== TASK DATA

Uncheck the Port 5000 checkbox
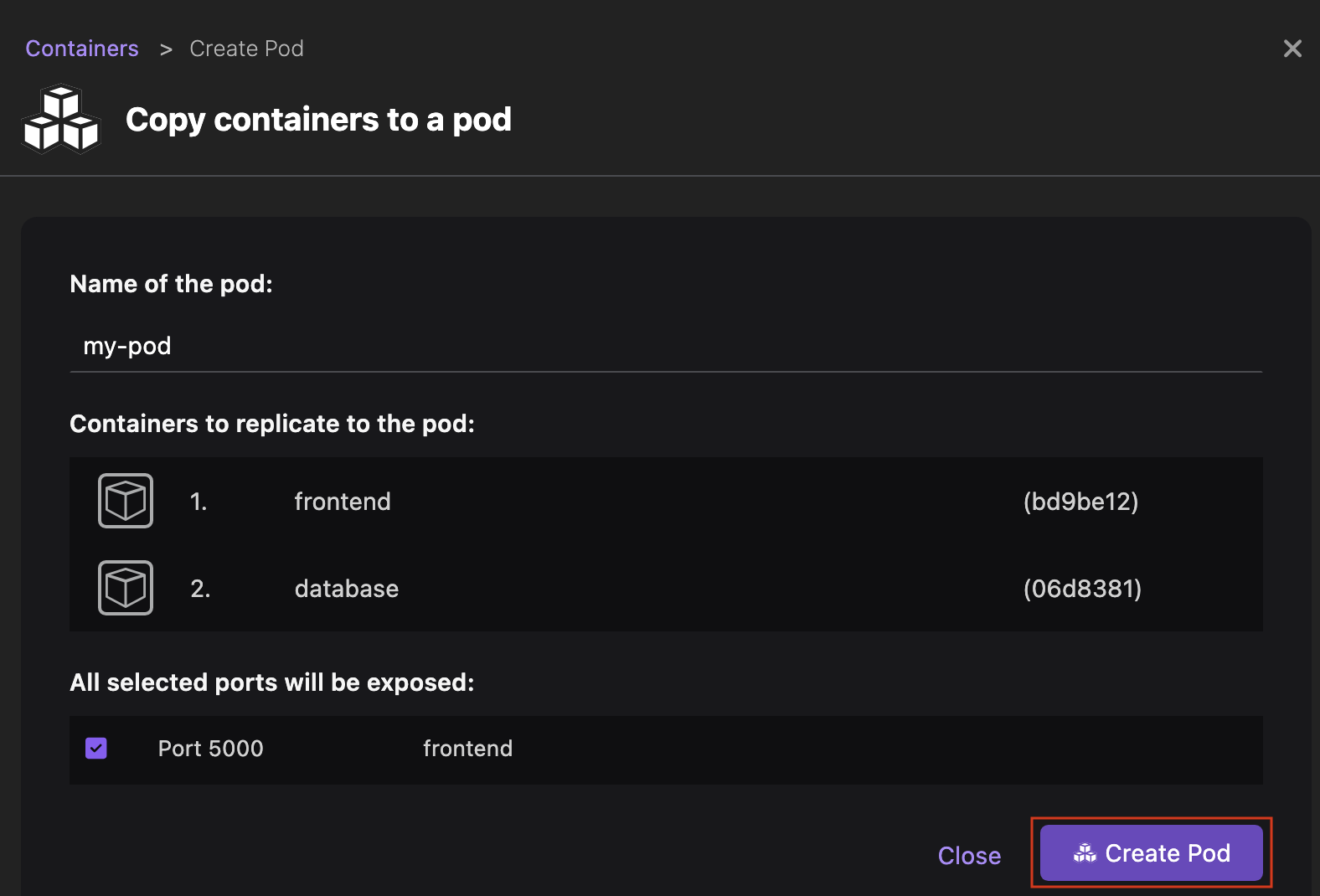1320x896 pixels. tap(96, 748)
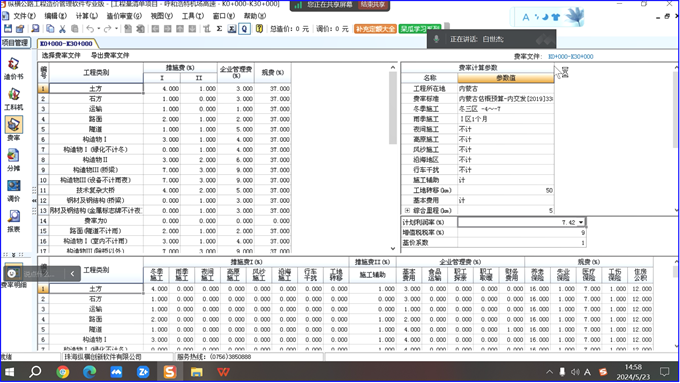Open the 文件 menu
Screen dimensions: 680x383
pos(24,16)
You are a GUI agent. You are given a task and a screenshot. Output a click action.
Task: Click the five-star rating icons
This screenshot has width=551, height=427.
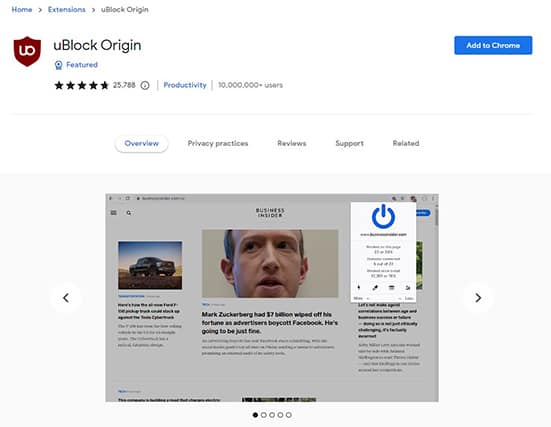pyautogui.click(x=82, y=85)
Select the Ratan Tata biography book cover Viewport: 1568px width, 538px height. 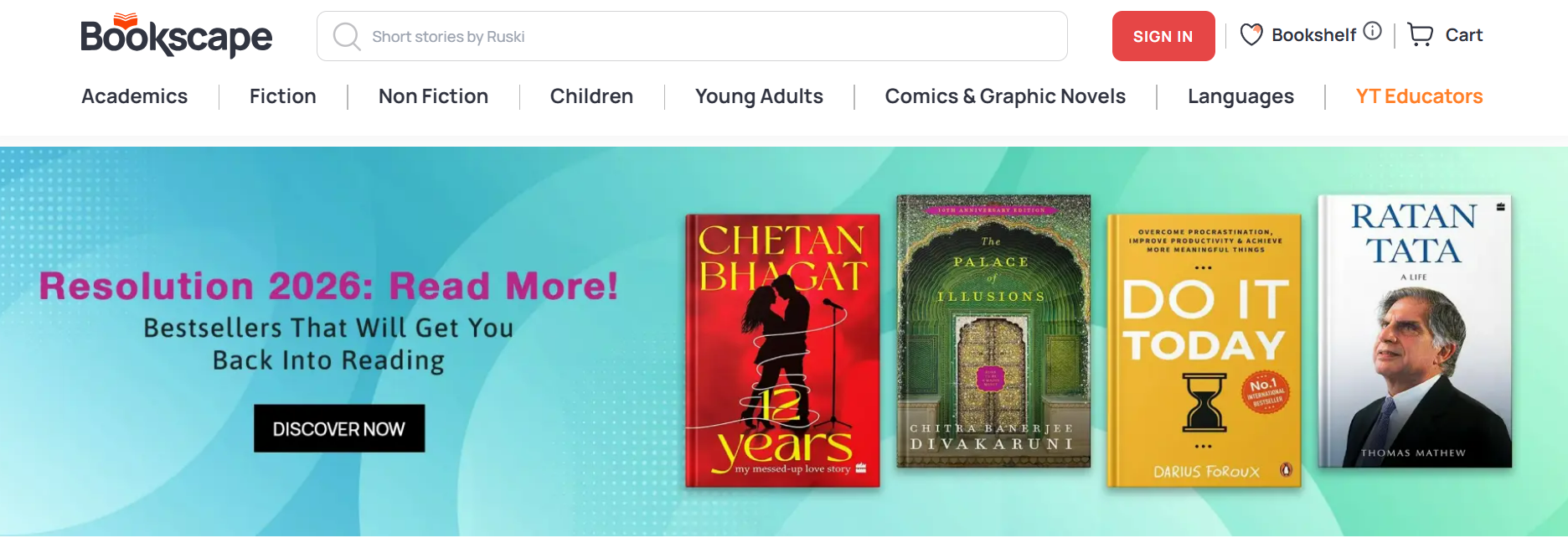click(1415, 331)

====
== TASK DATA

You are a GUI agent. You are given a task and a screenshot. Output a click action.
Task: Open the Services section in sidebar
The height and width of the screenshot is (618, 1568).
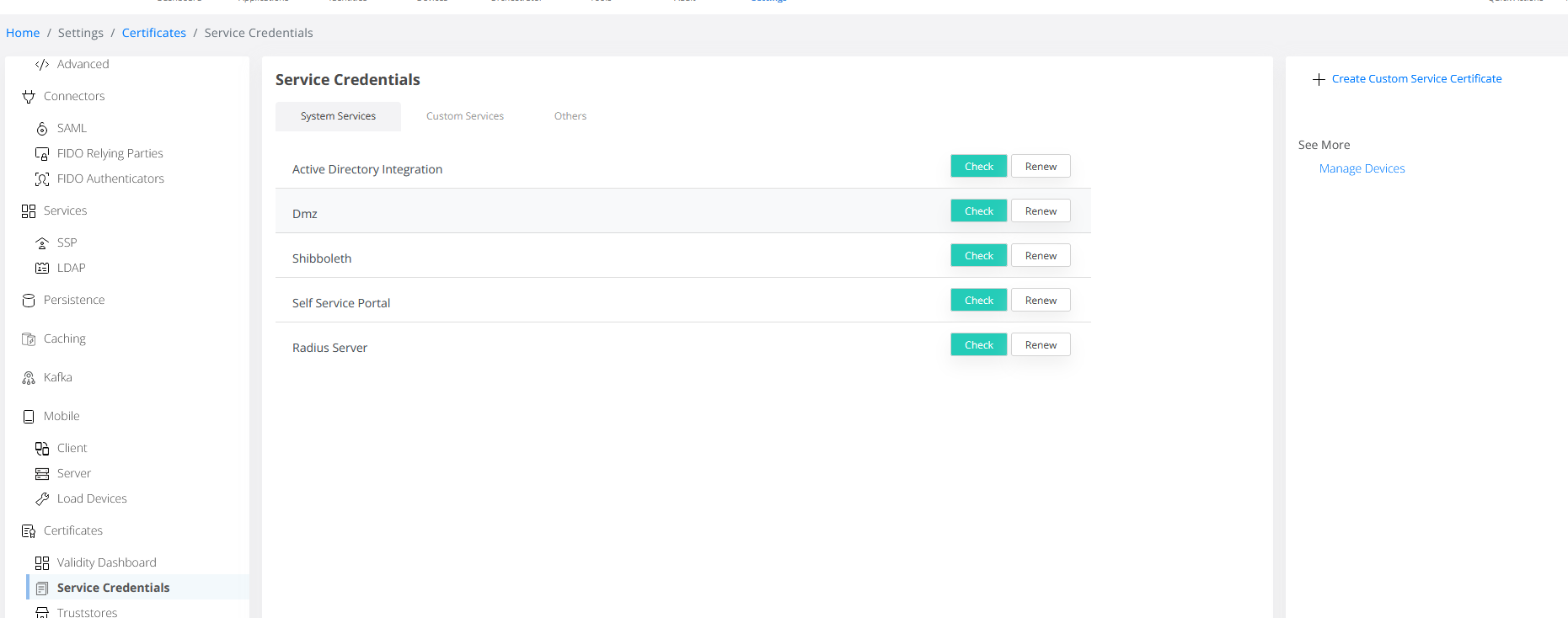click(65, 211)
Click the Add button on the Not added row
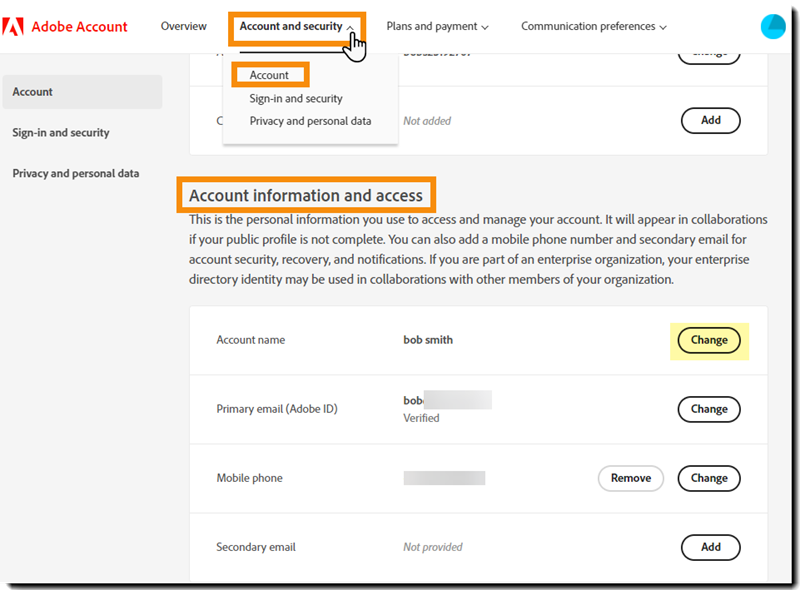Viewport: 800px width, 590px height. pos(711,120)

====
== TASK DATA

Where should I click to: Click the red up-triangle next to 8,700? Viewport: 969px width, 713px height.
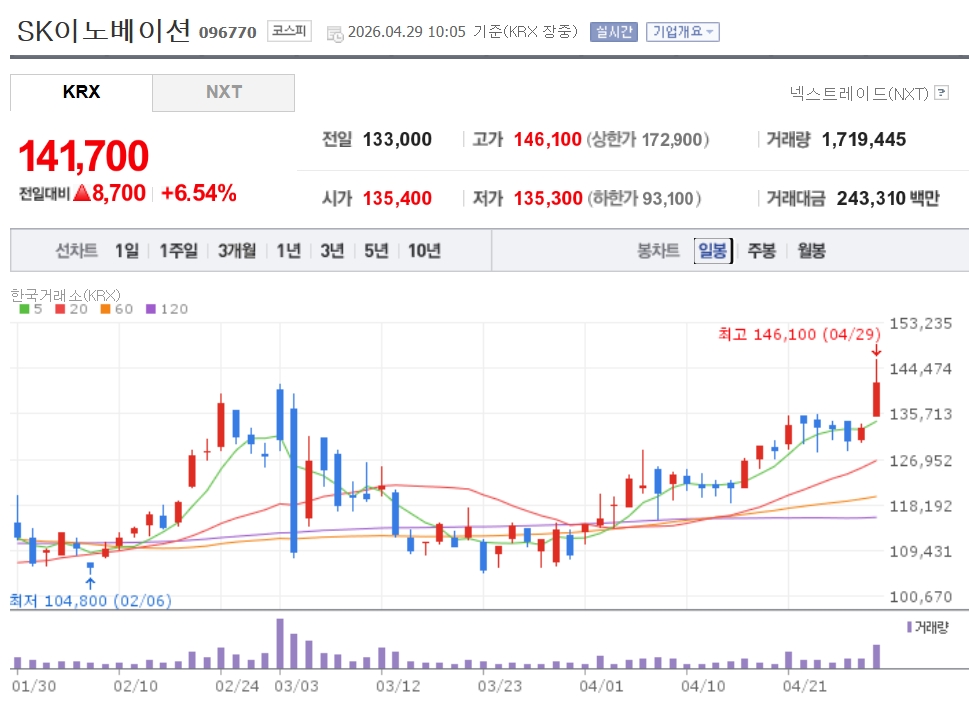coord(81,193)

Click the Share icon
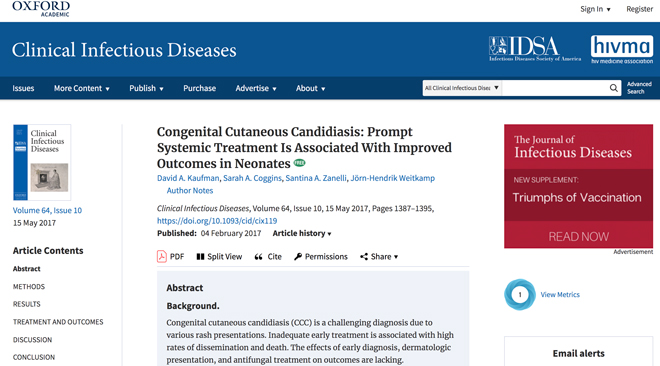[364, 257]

====

WHAT IS REQUIRED> The expected output is the lines above from the one containing "Uncheck the Port 5000 checkbox" to the one containing "Task: Click the five-star rating icons", both ends included, reproduced exactly with every picture left out.

PROBLEM SOLUTION>
Uncheck the Port 5000 checkbox
1320x896 pixels. tap(96, 748)
Open the 文件 menu
Screen dimensions: 680x383
pos(24,16)
You are a GUI agent. You are given a task and a screenshot. Output a click action.
Task: Click the five-star rating icons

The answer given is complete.